W zeszły czwartek Rosja po raz pierwszy użyła nowej rakiety balistycznej pośredniego zasięgu, która porusza się z prędkością 10 machów, czyli 2-3 km/s. Amerykańskie ministerstwo obrony poinformowało, iż Moskwa uprzedziła o tym Waszyngton na krótko przed wystrzeleniem pocisku. USA poinformowały z kolei Ukrainę i sojuszników.
Wicepremier, szef MON pytany w poniedziałek w Rzeszowie o tę kwestię, ocenił, iż konflikt eskaluje. – Rosja nie przebiera w środkach i siłach – zaznaczył. – Ale tej eskalacji po stronie Rosji spodziewaliśmy się – dodał minister obrony.
Jak wskazał, rosyjski atak oznacza, iż „w tej drabince eskalacyjnej użyto kolejnego argumentu”. – Tym bardziej Zachód musi być zjednoczony, Sojusz Północnoatlantycki musi być zjednoczony – mówił Kosiniak-Kamysz.
Zdaniem szefa MON działania Rosji powinny też „ukierunkować Zachód”. W tym kontekście wskazał na swoje poniedziałkowe spotkanie z ministrami obrony Niemiec, Francji, Wielkiej Brytanii i Włoch. Ministrowie, którzy spotkają się w Berlinie, mają rozmawiać o wzmocnieniu europejskiego bezpieczeństwa i obronności w kontekście trwającej wojny w Ukrainie.
W piątek wieczorem Władimir Putin oświadczył, iż Rosja będzie kontynuować testowanie wystrzelonego dzień wcześniej pocisku rakietowego Oriesznik.

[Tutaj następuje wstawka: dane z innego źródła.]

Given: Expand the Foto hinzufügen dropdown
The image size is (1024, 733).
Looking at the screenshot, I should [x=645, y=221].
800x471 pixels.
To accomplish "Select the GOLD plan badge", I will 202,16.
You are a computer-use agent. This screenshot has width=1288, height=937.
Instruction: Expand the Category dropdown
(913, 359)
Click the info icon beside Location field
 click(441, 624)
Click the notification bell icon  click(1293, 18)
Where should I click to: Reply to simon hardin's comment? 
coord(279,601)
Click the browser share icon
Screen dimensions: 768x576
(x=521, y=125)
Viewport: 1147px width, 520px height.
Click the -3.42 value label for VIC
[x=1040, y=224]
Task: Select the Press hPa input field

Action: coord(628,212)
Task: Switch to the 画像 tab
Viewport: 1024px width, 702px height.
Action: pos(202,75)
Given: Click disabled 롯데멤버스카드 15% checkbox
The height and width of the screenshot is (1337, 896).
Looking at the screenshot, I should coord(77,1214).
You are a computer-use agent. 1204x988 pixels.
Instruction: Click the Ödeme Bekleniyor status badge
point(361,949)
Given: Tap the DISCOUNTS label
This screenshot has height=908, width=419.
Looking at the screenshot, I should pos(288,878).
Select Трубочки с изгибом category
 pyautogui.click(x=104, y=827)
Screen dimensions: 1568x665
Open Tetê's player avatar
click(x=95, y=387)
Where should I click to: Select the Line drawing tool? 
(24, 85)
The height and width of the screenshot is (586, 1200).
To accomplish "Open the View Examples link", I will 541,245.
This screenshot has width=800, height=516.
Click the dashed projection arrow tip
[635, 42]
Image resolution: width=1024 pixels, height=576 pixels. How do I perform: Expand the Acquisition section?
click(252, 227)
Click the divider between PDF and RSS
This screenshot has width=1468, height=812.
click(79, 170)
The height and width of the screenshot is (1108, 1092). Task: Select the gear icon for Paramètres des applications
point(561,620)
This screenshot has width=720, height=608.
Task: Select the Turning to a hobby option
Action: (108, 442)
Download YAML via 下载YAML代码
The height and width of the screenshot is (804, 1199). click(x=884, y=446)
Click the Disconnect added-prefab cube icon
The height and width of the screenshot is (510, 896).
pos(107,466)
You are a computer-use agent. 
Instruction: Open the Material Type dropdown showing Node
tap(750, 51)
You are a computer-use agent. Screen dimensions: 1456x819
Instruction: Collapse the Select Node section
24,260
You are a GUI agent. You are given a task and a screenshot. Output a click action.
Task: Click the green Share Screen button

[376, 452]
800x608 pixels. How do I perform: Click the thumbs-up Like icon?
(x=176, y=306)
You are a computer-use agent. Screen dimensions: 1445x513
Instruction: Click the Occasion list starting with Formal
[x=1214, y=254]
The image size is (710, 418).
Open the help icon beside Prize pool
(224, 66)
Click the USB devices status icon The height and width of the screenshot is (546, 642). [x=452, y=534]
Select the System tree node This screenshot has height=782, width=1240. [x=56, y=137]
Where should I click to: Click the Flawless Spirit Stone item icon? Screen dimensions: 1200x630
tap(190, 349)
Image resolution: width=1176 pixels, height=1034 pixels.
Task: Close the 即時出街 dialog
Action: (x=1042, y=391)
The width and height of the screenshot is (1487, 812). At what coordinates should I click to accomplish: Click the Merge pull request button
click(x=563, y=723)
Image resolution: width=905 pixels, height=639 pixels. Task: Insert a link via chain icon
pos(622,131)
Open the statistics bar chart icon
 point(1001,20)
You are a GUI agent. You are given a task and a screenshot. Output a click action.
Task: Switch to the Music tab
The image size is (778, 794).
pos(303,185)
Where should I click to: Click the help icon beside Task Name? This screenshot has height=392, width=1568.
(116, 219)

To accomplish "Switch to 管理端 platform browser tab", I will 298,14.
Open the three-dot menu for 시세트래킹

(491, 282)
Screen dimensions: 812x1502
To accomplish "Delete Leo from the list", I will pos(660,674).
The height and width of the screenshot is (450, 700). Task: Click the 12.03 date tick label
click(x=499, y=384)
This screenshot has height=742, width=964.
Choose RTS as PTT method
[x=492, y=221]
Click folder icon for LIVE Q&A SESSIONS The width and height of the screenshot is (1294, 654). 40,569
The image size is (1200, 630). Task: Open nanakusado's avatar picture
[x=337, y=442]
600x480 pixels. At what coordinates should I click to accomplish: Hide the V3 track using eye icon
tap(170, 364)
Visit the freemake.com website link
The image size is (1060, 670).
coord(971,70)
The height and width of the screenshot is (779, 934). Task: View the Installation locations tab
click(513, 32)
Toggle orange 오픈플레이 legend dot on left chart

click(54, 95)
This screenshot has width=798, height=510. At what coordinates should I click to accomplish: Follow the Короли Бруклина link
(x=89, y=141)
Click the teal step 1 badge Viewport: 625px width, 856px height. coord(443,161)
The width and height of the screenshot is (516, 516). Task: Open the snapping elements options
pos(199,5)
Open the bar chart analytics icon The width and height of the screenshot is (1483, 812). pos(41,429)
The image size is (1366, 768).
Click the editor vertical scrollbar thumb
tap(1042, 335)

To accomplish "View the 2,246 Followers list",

– Będziemy kontynuować te testy, także w warunkach bojowych, w zależności od sytuacji i charakteru zagrożeń dla bezpieczeństwa Rosji – powiedział Putin. Oświadczył też, iż Oriesznik jest niemożliwy do przechwycenia przez przeciwnika. Strona rosyjska zagroziła, iż pocisk jest zdolny do uderzenia w cele w całej Europie.